Speaking to many prospects this week, some not in the SaaS and tech world that both Ben and I are very familiar, but the conversations have been fascinating. Firstly, all of these businesses are changing due to the influence of technology, non-traditional competitors in their space and customer expecting more than ever before. This got me thinking about a book I’m reading at the moment. Professor Scott Galloway’s, The Four. It’s a study of Google, Amazon, Apple and Facebook, or looking at it another way the race to world’s first Trillion Dollar business.
As a side note, over the summer I was in New York where I was lucky enough meet and talk with Professor Galloway, the founder of L2 inc, YouTube phenomenon and Professor Marketing at NYU Stern. I’m a huge fan and love his work and he was extremely generous with his time when we met. In ‘The Four’, his great prose demonstrates the way in which all four firms are experiencing hyper growth, and they are increasingly entering markets that are new territory for tech businesses. Every market they touch sees the current dominating players stock price plummet with even the slights of references in a press release or CEO interviews.
When you look at this trend the big four of Google, Amazon, Apple and Facebook are probably not playing by the same rules. They have unprecedented access to capital and have shareholders who hold them to a different standard, to those of their more traditional competitors. At this point, Apple has the cash reserves that almost match the GDP of Denmark. Amazon has avoided turning their revenue growth into profitability instead, driving expansion into new investments and markets with, their shareholders sit happily in the knowledge of future world domination.
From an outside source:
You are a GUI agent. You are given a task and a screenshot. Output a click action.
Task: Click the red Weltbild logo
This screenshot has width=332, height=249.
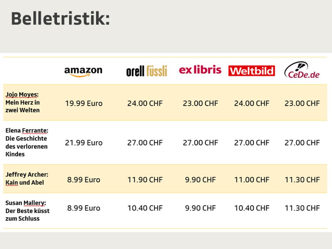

All this growth sits backlit by the broader economic trends in the western world of virtually zero growth. This landscape has had me thinking where do businesses who don’t have access to the capital of the big tech giants find growth and what are the things they must do to ensure that they can displace competitors. In an economy where there is less than 1% growth we’re not competing to capture new opportunity, we’re all trying to eat someone else’s lunch.
You might rightly ask what has that got to do with anything; I think it gives a clear view of the landscape. If you are trying to ‘steal someones else’s lunch‘ then you have to take every opportunity to differentiate, every opportunity to add value. That needs to start from the moment a buyer is thinking about a problem they have. Ask yourself this, how are you helping a prospect? Is your marketing there to grab attention or help them define and resolve their problem? Are your salespeople there to give advise and guide or are they there to merely raise contracts and close deals? If it’s the latter rather than the former, it might be the reason why stealing someone else’s lunch is becoming harder and more expensive.
I’d love to hear your thoughts; please leave comments below.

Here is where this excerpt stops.